A casa nostra c’è chi festeggia, illudendosi di non dover più sottostare a fastidiose limitazioni della spesa per evitare deficit eccessivi. Ma questo sarebbe un grosso equivoco: il cosiddetto fiscal compac t, o per meglio dire il Patto di stabilità e crescita aggiornato nel 2024, rimane pienamente in essere e non apre alcuno spiraglio di maggiore deficit e tantomeno è un viatico per il varo del debito comune a livello europeo. La Germania ha approvato un piano pluriennale di investimenti in infrastrutture e difesa che potrebbe addirittura superare i mille miliardi, prevedendo la possibilità di finanziarne una parte facendo ricorso a nuovo indebitamento. Di questi, 500 miliardi potrebbero essere disponibili a breve. Ciò comporta anche il superamento, limitato, dell’obbligo di pareggio di bilancio scritto nella costituzione tedesca. Da qui ad affermare che i tedeschi rinunceranno al rigore finanziario, proprio e degli altri, ovviamente molto ci corre.
Ma la decisione è comunque importante per due ragioni fondamentali di segno opposto. La prima, quella positiva, sono gli ingenti investimenti della Germania nei prossimi anni. Ciò significa maggiore domanda e crescita nel principale Paese dell’Unione, con ricadute favorevoli anche sull’Italia, dati gli intensi e consolidati legami fra i due sistemi industriali. Però bisogna fare attenzione perché la connessione oggi si sviluppa soprattutto lungo alcune filiere produttive, specialmente quella dell’automotive, che potrebbero non essere fra le maggiormente interessate dai nuovi investimenti, che si indirizzeranno prevalentemente verso la transizione energetica e il settore degli armamenti. Il secondo effetto della decisione tedesca potrebbe essere un esito sfavorevole sul nostro debito pubblico. Quando è stata annunciata la decisione, i titoli tedeschi sono calati di prezzo, facendo aumentare il rendimento del decennale all’incirca dal 2 al 3%. I mercati, prevedendo in futuro una grande quantità di offerta di bund tedeschi, hanno fatto scendere le quotazioni di quelli già in circolazione e hanno fatto salire il costo per i nuovi collocamenti.
In buona sostanza, il costo del debito pubblico tedesco è aumentato. Facile immaginare che questo effetto si traslerà anche sui titoli italiani, perché ci sarà una maggiore concorrenza per accaparrarsi il risparmio con cui finanziare queste emissioni.

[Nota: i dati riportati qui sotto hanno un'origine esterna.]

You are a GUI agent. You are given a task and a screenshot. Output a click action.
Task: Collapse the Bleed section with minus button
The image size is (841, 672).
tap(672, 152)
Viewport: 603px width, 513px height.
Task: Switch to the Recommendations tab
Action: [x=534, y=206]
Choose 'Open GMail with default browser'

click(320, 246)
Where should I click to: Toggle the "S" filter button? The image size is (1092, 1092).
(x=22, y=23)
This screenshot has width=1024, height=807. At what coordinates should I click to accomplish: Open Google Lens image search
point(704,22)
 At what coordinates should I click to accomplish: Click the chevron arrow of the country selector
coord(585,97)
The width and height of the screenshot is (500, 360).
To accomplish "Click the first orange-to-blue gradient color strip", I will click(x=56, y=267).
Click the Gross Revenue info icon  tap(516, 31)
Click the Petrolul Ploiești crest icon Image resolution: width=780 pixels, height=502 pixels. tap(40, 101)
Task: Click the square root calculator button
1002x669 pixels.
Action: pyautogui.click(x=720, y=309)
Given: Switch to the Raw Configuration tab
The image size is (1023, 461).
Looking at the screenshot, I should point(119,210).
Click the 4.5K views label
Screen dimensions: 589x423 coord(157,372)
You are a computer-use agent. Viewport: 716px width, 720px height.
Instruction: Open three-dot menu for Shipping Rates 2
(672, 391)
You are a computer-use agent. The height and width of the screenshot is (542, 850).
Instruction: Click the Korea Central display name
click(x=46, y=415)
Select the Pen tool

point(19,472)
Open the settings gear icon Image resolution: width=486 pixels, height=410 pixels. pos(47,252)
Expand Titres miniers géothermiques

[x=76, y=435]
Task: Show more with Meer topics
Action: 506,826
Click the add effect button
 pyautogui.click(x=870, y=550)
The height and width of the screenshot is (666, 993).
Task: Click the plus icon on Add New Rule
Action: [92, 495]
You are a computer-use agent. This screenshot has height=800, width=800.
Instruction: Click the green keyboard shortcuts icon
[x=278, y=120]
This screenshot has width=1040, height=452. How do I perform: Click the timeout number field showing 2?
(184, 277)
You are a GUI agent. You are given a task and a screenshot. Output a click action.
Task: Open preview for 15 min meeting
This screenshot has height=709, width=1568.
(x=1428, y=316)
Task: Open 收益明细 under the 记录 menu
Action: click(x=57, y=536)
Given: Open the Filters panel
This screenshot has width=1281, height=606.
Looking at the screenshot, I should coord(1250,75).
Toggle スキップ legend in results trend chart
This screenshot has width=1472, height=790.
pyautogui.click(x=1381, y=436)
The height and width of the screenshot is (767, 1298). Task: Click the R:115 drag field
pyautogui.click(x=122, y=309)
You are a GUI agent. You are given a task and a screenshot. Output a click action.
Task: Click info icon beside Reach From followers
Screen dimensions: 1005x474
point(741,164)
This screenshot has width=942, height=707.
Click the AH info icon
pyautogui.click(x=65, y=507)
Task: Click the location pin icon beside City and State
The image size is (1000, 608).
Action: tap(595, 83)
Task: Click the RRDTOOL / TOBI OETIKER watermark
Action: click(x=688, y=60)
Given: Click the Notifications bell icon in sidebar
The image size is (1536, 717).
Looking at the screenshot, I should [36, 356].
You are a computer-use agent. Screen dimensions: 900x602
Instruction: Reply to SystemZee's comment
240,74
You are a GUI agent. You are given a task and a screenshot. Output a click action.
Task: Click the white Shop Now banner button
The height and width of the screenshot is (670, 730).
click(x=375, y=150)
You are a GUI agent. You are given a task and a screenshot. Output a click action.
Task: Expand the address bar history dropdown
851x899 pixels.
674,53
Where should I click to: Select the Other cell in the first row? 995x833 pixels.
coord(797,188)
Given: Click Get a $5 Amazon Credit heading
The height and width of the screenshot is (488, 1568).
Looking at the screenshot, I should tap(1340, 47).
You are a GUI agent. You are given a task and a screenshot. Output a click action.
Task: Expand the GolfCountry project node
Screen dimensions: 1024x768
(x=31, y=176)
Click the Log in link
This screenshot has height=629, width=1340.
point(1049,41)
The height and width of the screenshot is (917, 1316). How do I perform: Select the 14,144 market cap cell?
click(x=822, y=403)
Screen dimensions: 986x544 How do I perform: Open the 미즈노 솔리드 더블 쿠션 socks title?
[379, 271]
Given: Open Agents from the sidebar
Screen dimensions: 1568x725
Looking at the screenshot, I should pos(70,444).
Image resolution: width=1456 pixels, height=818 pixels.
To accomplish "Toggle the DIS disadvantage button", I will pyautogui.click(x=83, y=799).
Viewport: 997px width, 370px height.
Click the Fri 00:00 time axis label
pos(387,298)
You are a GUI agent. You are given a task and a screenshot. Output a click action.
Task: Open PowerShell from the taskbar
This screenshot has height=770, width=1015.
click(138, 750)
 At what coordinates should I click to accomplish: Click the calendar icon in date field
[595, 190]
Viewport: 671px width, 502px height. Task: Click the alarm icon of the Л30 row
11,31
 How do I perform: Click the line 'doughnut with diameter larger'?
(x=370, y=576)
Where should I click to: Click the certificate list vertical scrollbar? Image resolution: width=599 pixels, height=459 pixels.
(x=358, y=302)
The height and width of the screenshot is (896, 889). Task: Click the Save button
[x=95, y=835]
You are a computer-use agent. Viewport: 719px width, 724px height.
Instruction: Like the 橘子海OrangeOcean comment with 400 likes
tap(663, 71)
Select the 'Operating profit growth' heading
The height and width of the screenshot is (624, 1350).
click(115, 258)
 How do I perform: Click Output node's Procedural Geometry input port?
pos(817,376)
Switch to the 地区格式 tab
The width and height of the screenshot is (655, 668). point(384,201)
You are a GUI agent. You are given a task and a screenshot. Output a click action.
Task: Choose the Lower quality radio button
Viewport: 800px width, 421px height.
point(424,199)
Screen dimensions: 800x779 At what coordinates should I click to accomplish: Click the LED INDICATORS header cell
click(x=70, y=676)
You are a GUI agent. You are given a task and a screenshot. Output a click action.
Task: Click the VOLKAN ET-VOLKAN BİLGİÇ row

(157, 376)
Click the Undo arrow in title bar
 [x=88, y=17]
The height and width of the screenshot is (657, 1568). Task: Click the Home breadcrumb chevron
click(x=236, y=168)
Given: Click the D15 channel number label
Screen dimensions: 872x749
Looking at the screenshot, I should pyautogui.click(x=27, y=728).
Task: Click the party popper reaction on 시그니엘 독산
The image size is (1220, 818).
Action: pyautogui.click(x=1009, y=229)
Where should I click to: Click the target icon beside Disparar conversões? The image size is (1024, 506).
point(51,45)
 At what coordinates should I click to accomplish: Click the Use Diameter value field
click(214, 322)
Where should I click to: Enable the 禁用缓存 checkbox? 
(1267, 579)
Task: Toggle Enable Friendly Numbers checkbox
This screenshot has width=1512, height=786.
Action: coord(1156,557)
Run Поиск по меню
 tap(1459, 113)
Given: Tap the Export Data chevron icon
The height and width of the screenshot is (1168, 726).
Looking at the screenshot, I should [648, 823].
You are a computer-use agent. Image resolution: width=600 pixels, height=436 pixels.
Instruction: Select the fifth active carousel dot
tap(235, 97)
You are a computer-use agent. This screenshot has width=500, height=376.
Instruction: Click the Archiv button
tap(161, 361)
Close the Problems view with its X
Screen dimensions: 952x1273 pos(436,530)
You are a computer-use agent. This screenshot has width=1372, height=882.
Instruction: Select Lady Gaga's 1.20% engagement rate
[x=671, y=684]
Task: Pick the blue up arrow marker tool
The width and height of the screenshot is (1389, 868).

Anche i tedeschi, come l’Unione europea, puntano a coinvolgere direttamente il risparmio privato in questi vasti progetti, ma ciò alla fine cambia poco: più domanda significa sempre prezzi (del credito) più alti. Possiamo aspettarci un aiutino dalla Bce? In questa nuova situazione, ci potrebbe essere un atteggiamento di politica monetaria più accomodante, con maggiore immissione di liquidità per favore i nuovi collocamenti, a prezzo però di alimentare rischi inflazionistici. Questo scenario non mi pare probabile, né auspicabile. Dunque, per quanto sembri paradossale, gli investimenti dei tedeschi comporteranno dei costi anche per l’Italia.